__Problem to solve__
Please continue the passage on stemming and lemmatization, starting right after its last sentence.

__Text to read__
****************************************

Our stemming algorithm maps all these four words to the base word as “Univers”, but in reality, Universal and Universe are from the same stem while university and Universities are from the different stem.

Under stemming

It is just the opposite of Overstemming in which two words of the same stem are mapped to the different stems by our stemming algorithm. Let’s consider the following two words:

Words: Data, Datum

Our stemming algorithm mapped Data to “dat” and datum to “datu” as their stem words but in reality, both these words belong to the same stem.

Different types of stemmers in NLTK are as follows:

  • PorterStemmer,
  • LancasterStemmer,
  • SnowballStemmer, etc.

Here is one quick example using Porter Stemmer in NLTK.

Figure 47: Using stemming with the NLTK Python framework. | natural language processing

Lemmatization

Let’s understand why we required Lemmatization while we have Stemming in our hand?

To overcome the problems of Stemming i.e, reductions can produce a “root” word that isn’t actually a word and does not make much sense, we introduce the concept of lemmatization.

Lemmatization is an organized & step by step procedure of obtaining the root form of the word, as it makes use of vocabulary (dictionary importance of words) and morphological analysis (word structure and grammar relations).

The output of lemmatization is the root word called lemma. For Example,

Am, Are, Is >> Be
Running, Ran, Run >> Run

Important points about Lemmatization

1. Since Lemmatization is a systematic process so while performing lemmatization we can specify the part of the speech tag for the desired term and lemmatization will only be performed when the given word has a proper part of the speech tag associated with it.

For Example, Consider the following example:

running as a verb -> run
running as a noun -> no conversion

From the above example, we have observed that if we try to lemmatize the word running as a verb, it will be mapped to run while if we try to lemmatize the same word running as a noun it won’t be converted.

2. In Lemmatization, the root word is always a lexicographically correct word (present in the dictionary). It uses a knowledge base called WordNet, which we will be discussed in our subsequent parts of the series. Because lemmatization takes the help of knowledge, it can even convert words that are different that can’t be solved with the help of stemmers.

For Example, converting “came” to “come”.

3. Lemmatization takes Part Of Speech (POS) values in its consideration. Also, it may generate different outputs for different values of POS. Generally, we have four choices for POS:

Figure 46: Part of Speech (POS) values in lemmatization.| natural language processing

                                                  Image Source: Google Images

Based on the applicability you can choose any of the below lemmatizers

  • Wordnet Lemmatizer
  • Spacy Lemmatizer
  • TextBlob
  • CLiPS Pattern
  • Stanford CoreNLP
  • Gensim Lemmatizer
  • TreeTagger

Here is one quick example using Wordnet lemmatizer in NLTK.

Figure 48: Using lemmatization with the NLTK Python framework.|

Homework Problem

Please try the following questions in Python implementation using NLTK by yourself to gain a better understanding of the topics.

  • Try to implement a basic example that demonstrates how a lemmatizer works
  • Try to make a Lemmatizer with default POS value
  • Try to make another example demonstrating the power of lemmatizer
  • Try to form Lemmatizer with different POS values

Difference between Stemming and Lemmatization

The difference between stemming and lemmatization based on some criterion are as follows:

Based on Context Consideration

Lemmatization considers the context and converts the word to its meaningful base form, whereas stemming simply chops off the ends of a word using heuristics that often leading to incorrect meanings and spelling errors.

****************************************

__Listing__
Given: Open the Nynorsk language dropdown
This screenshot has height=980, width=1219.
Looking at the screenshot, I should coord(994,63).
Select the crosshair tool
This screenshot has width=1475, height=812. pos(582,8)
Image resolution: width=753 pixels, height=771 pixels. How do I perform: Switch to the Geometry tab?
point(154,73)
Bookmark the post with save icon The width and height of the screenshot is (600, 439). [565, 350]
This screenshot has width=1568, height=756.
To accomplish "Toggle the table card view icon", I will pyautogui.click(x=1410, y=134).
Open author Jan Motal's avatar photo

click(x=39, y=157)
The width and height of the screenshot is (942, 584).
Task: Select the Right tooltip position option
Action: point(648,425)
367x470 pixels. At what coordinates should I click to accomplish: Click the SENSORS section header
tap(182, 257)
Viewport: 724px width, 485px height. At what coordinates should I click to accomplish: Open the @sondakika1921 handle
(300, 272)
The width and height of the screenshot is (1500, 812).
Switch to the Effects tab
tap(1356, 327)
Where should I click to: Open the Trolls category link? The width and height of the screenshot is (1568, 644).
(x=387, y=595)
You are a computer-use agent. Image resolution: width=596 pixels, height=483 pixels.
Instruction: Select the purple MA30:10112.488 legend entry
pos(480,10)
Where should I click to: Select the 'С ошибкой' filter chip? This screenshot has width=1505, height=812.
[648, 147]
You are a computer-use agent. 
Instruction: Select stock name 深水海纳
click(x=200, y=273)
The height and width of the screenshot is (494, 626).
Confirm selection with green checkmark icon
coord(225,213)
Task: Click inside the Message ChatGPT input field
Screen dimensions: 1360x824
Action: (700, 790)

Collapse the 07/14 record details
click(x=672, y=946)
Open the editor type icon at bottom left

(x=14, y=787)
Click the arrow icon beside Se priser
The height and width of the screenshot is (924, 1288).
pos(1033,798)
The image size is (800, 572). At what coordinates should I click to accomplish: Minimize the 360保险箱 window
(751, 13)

****************************************

__Written reply__
Stemming is Typically faster but not that accurate

Stemmer operates without knowledge of the context and therefore stemming algorithms can not understand the difference between words which have different meaning depending on part of speech. But the stemmers also have the following advantages,

  • They are easier to implement, and
  • They usually run faster.
  • Also, the less value of “accuracy” may not matter for some use-cases.

Let’s discuss the above concept with the help of the following examples:

1. Consider the word “better” which mapped to “good” as its lemma. This type of mapping is missed by stemming since it requires knowledge of the dictionary.

2. Consider the word “play” which is the base form for the word “playing”, and hence this is the same for both stemming and lemmatization.

3. Consider the word “meeting” that can behave as either the base form of a noun or a verb as “to meet” depending on the context. For Examples,

Sentences:
“in our last meeting”
“We are meeting again tomorrow” 

Unlike stemming, lemmatization tries to select the correct lemma depending on the context.

Lemmatization is typically more Accurate

Lemmatization aims to achieve a similar base “stem” for a specified word. However, it always finds the dictionary word as their stem instead of simply chops off or truncating the original word. Therefore, lemmatization also considers the context of the word. That is why it more accurate than stemming.

Speed vs Accuracy tradeoff

Stemming becomes an appropriate approach if accuracy is not the project’s final goal whereas if we want accuracy on the higher side and the project is not on a tight deadline, then the best option is Lemmatization.

The process of Lemmatization aims to reach the same result as that of stemming but it takes an alternative approach that takes the part of speech in their consideration, which considers whether the word is a noun, verb, adjective, and so on. So, the process of lemmatization is more intensive and slower, but it gives more accurate results than stemming.

Chunking

In Chunking, we try to extract meaningful phrases from unstructured data in the form of text. By tokenizing an article into words, it’s sometimes hard to find some meaningful information.

It works on top of Part of Speech(POS) tagging, which we already covered in part-3 of this series. Therefore, Chunking takes input as POS tags and gives chunks as output.

In simple words, chunking means a group of words, which breaks simple text data into phrases that give more meaningful information than individual words.

Figure 91: The chunking process in nlp.

                                                  Image Source: Google Images

Before seeing an example of chunking, we have an idea about what phrases are?

Phrases are meaningful groups of words. There are five significant categories of phrases.

  • Noun Phrases (NP).
  • Verb Phrases (VP).
  • Adjective Phrases (ADJP).
  • Adverb Phrases (ADVP).
  • Prepositional Phrases (PP).

Phrase Structure Rules

  • S(Sentence) → NP VP.
  • NP → {Determiner, Noun, Pronoun, Proper name}.
  • VP → V (NP)(PP)(Adverb).
  • PP → Pronoun (NP).
  • AP → Adjective (PP).

For Example,

Consider the following sentence:

Sentence: We watched a fantastic movie

Figure 92: A chunking example in nlp .

Chinking

In Chinking, we exclude some part from our chunk, as sometimes there are certain situations where we have to exclude a part of the text from the whole text or chunk.

But remember that in complex extractions, it might be possible that chunking can give unuseful data as the output. Therefore, In such case scenarios, chinking comes into the picture to exclude some parts from that chunked text.

This ends our Part-4 of the Blog Series on Natural Language Processing!

Other Blog Posts by Me

You can also check my previous blog posts.

Previous Data Science Blog posts.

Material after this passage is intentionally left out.